In March, the New England Patriots and Rob Gronkowski agreed to restructure the star tight end's contract by adding incentive tiers. The new deal was basically structured like this: Depending on his playing time, catches, yards, touchdowns or in one case an All-Pro designation, Gronkowski would earn additional money on top of his $4.25 million base salary.
The concrete breakdown looks as follows:
Tier 3 (additional $1.5 million): 70 percent playing time or 60 receptions or 800 receiving yards or 10 TDs.
Tier 2 (additional $3.5 million): 80 percent playing time or 70 catches or 1,000 receiving yards or 12 TDs.
Tier 1 (additional $5.5 million): 90 percent playing time or 80 catches or 1,200 receiving yards or 14 TDs or All-Pro designation.

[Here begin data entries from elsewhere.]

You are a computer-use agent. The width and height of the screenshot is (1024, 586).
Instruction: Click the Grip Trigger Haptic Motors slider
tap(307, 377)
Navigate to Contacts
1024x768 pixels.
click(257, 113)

In short: The NFL's best tight end, who has battled injuries in the past, will get rewarded for staying on the field and producing. So far this season, this has been the case as Gronkowski appeared in all but one game and played 79.9% of offensive snaps (538 of 673). And while the playing time incentive seems to be out of reach, the top tier still is in range.
The veteran needs to play some very good football to earn it, though. First, Gronkowski needs to stay on the field. Then, he needs to average the following numbers through the Patriots' remaining seven games (per patscap.com's Miguel Benzan):
6 catches a game OR
1.29 TDs a game OR
88.14 yards a game OR
AP All-Pro team
Considering just how good of a player Gronkowski it would not be a surprise to see him hit his $5.5 million escalator. However, his production – while still among the best in the NFL – is trailing a bit behind with New England spreading the wealth more in the passing game. The best chance to earn the additional $5.5 million thus appears to be the All-Pro designation.
And even if that is not reached, the second tier appears to be well in range for Gronkowski.